Back in March I wrote on the concept about a ‘Sustainable Turfgrass Management Model’.
I’ve thought about the aim of the model and it can be defined as “To provide a model which can aid the understanding of the different interactions involved in producing a sustainable turfgrass surface.”
Several objectives (so far) can be described for this as being:
- To understand how selected criteria can impact on playing quality and user experiences;
- To identify how changes in turf surface performance can influence the sustainability of the surface;
- To understand how environmental conditions influence maintenance inputs and outcomes;
- To compare different levels of maintenance input with different outcomes;
- To identify different maintenance inputs and costs related to playing quality outcomes;
- To identify effective maintenance inputs in relation to outcomes;
- To identify efficient maintenance inputs in relation to outcomes;
- To question and challenge current working practices;
- To explore the meaning of sustainability within the context of turf management;
- To identify how a turfgrass surface can be managed sustainably.

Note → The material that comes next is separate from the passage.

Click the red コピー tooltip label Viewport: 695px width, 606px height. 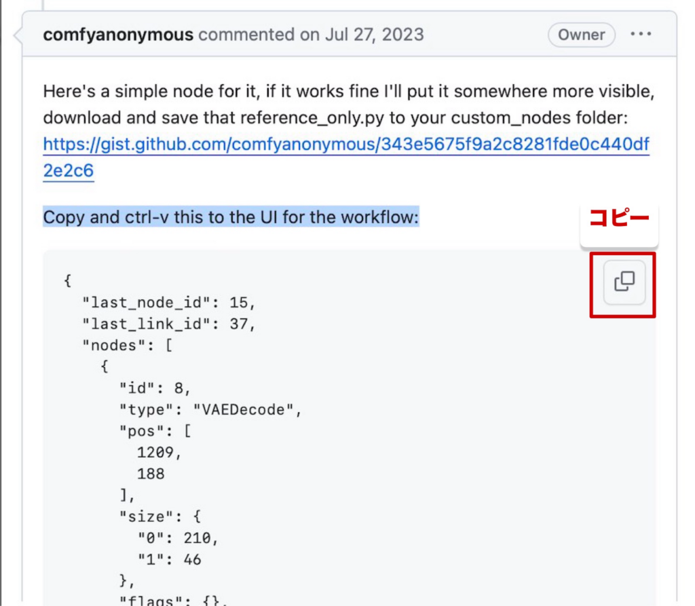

Clearly this is a tall ask, but one which I think certainly needs addressing. There are a lot of different factors that will need to be considered, but I see a solution in having an initial place where core data are recorded and from this many sub-models branch off it which answer specific questions. The entirety of these various sub-models will therefore form an holistic approach to the sustainable management of a turfgrass surface.
It’s quite probable that some of the sub-models will also be direct linked together as well. It’s going to be a web of interconnected models – well that’s the plan.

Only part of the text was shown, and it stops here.